R. Kelly convicted of racketeering and sex-trafficking offenses
A federal jury in Brooklyn convicts R. Kelly of one count of racketeering and eight counts of violating the Mann Act. The verdict — coming after Lifetime's 2019 docuseries 'Surviving R. Kelly' (executive-produced by Dream Hampton) and years of grassroots activism by the Mute R. Kelly movement — closes one of the most significant decades-long #MeToo prosecutions in the music industry. He is sentenced to 30 years in federal prison in June 2022.
Why it matters
September 27, 2021. A federal jury in Brooklyn convicted R. Kelly of one count of racketeering and eight counts of violating the Mann Act.
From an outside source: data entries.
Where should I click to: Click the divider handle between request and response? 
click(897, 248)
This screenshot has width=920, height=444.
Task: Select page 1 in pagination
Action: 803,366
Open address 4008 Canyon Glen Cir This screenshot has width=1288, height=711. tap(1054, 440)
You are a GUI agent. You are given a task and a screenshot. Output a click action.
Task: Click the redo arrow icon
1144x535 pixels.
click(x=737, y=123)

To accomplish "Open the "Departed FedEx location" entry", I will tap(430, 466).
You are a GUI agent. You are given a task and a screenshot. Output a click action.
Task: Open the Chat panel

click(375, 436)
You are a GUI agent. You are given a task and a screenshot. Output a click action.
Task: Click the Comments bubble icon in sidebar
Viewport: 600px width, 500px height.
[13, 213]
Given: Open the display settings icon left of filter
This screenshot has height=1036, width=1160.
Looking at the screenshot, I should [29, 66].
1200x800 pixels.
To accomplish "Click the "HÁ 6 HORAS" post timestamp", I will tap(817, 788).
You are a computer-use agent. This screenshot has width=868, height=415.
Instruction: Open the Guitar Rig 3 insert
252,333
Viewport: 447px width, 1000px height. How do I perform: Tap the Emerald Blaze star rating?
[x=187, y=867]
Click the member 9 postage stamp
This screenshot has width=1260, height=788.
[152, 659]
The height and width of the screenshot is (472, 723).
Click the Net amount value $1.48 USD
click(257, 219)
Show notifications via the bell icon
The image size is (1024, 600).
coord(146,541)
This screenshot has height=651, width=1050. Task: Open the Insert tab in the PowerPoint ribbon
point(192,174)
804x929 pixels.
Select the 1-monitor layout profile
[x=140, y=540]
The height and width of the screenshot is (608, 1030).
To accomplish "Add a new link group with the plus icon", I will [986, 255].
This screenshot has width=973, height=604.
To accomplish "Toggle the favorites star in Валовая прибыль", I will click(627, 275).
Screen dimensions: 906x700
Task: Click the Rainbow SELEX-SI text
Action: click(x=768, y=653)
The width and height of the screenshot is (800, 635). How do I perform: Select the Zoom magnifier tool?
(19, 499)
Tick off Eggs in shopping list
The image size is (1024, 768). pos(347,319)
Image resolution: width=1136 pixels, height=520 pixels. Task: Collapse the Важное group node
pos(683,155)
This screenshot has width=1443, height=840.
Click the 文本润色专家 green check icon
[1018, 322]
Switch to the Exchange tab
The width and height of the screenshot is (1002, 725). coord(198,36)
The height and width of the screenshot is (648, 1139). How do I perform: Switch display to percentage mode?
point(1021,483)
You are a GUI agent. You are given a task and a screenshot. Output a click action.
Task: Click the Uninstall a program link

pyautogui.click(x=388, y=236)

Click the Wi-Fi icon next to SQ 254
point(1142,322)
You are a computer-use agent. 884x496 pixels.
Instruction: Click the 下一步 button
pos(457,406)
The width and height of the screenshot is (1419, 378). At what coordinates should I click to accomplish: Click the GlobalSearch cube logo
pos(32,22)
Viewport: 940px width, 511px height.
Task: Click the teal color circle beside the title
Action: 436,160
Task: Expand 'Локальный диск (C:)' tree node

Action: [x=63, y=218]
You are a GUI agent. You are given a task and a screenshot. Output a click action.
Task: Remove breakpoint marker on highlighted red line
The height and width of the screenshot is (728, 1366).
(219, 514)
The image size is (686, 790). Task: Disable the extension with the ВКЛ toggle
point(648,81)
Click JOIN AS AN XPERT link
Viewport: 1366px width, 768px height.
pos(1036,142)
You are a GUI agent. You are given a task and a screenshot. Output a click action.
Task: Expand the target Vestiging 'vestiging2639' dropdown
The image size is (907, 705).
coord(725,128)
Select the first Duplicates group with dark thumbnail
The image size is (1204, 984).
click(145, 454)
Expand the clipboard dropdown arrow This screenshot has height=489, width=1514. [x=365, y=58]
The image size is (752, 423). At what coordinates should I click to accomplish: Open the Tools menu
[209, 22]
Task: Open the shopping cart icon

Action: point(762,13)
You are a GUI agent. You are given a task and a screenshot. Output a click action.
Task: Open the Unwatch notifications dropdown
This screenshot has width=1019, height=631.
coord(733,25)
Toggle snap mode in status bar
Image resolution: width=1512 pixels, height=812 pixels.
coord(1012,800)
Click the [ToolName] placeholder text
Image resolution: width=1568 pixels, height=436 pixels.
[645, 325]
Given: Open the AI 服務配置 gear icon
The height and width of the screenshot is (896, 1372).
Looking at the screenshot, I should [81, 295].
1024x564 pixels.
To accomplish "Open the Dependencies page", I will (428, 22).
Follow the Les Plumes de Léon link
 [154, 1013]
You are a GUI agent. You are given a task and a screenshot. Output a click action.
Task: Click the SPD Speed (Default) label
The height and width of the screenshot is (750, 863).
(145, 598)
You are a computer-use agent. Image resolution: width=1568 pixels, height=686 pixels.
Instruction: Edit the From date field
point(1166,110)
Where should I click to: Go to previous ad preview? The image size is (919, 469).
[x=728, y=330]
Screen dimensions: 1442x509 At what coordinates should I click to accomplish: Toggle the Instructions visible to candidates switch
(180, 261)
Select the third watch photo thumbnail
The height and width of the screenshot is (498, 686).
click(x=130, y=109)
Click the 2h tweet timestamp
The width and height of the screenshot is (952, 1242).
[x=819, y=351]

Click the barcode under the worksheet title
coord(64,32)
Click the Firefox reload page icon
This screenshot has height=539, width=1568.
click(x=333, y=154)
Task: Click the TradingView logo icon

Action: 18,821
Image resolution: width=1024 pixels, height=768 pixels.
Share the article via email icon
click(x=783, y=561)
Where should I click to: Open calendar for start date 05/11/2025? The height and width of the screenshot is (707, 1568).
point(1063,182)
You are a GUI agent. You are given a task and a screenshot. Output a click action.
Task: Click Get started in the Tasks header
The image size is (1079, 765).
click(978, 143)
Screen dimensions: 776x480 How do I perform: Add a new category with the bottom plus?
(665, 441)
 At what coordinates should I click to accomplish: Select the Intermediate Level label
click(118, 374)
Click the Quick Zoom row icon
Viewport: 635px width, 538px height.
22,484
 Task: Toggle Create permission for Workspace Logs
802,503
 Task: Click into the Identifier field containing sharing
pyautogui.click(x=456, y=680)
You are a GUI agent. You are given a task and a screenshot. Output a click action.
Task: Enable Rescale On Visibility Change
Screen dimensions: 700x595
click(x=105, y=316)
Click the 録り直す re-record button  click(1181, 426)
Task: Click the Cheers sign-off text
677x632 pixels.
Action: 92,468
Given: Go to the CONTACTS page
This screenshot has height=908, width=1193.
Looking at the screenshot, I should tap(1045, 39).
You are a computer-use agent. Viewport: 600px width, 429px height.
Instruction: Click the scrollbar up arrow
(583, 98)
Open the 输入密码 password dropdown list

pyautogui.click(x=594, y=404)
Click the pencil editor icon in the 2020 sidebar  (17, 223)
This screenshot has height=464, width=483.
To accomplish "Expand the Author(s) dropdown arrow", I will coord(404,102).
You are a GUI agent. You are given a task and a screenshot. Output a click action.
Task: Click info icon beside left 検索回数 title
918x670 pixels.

The case had been brought after decades of credible allegations against Kelly involving the sexual abuse of underage girls, his 1994 marriage to Aaliyah (then 15), the 2000s Chicago child-pornography trial that had ended in acquittal, and most directly Lifetime's 2019 docuseries Surviving R. Kelly, executive-produced by dream hampton. The Surviving R. Kelly docuseries is the part that mattered. The grassroots Mute R. Kelly movement organized by Kenyette Tisha Barnes and Oronike Odeleye had been building public pressure since 2017. The 2019 docuseries pushed the cultural conversation past the point at which the music industry's accommodation of Kelly's pattern of behavior was sustainable. He was indicted in federal court in 2019 and again in 2020. The 2021 verdict closed three decades of public allegations with a federal conviction. He was sentenced to 30 years in June 2022 and is also serving a separate 20-year Chicago child-pornography sentence. The case is the most significant decades-long #MeToo prosecution in the music industry. You should remember what it took. You should know who did the work.